Exercise: In the Maher Cup passage, where has the trophy been housed since its return to Tumut in 2018?

During the 1950s many Maher Cup teams imported top ranking international footballers, often to the detriment of local talent development. Young, Cootamundra and Gundagai were particularly active importers. Rugby Union clubs, which had been completely absent from the Maher Cup towns since 1920, began to become re-established in the late 1950s, perhaps partially due to the over-professionalisation of local Rugby League.

Maher Cup passion started to subside in the early 1960s due to a variety of factors, including the increasing emphasis on Group competition matches; the weakening of Group 9 with the breakaway of the Murrumbidgee Rugby League (of which Tumut, Gundagai and Junee were initiators); population drift, falling standards of play with the introduction of transfer fees; the expansion of Australian Rules football in the area and, likely, television producing greater interest in the Sydney Rugby League competition. Whereas once crack city players could be lured by Maher Cup money, the trend was now firmly in the reverse direction. The final match on 5 June 1971 at Young was won by the club to which it was originally donated - Tumut. In 2013 the 'Old Tin Pot' was polished up and placed in the NSW Rugby League Museum at Moore Park, Sydney, but in 2018 it returned to Tumut where it is housed at the Tumut Bowling and Recreation Club.

Dataset section:

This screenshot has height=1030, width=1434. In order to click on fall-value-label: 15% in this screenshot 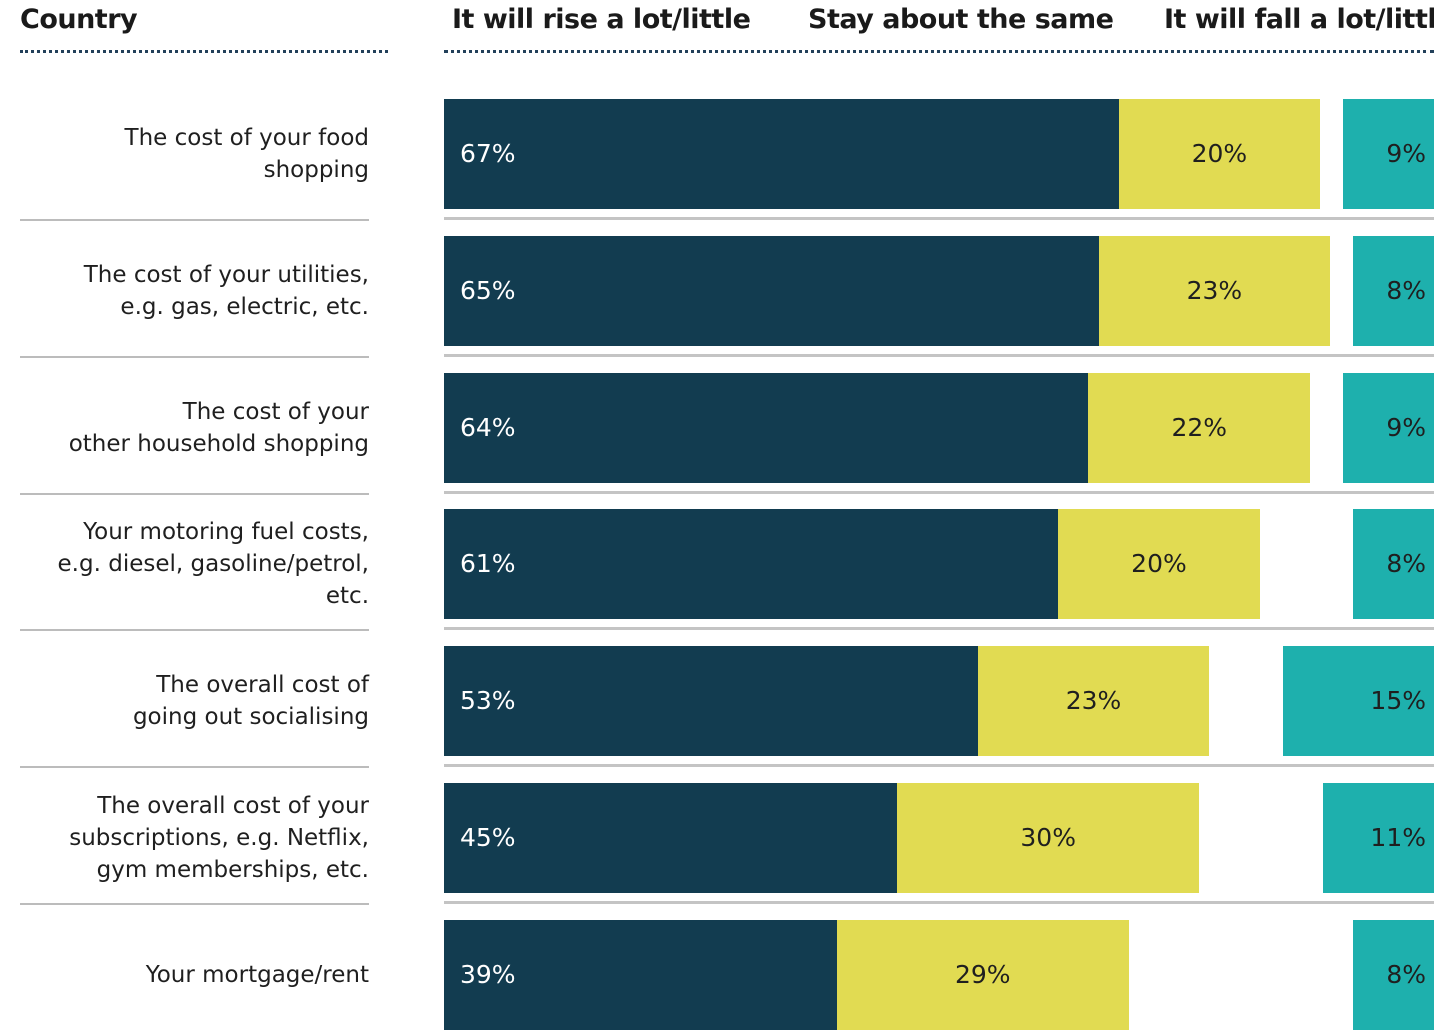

Solution for this problem: The Tumut Bowling and Recreation Club.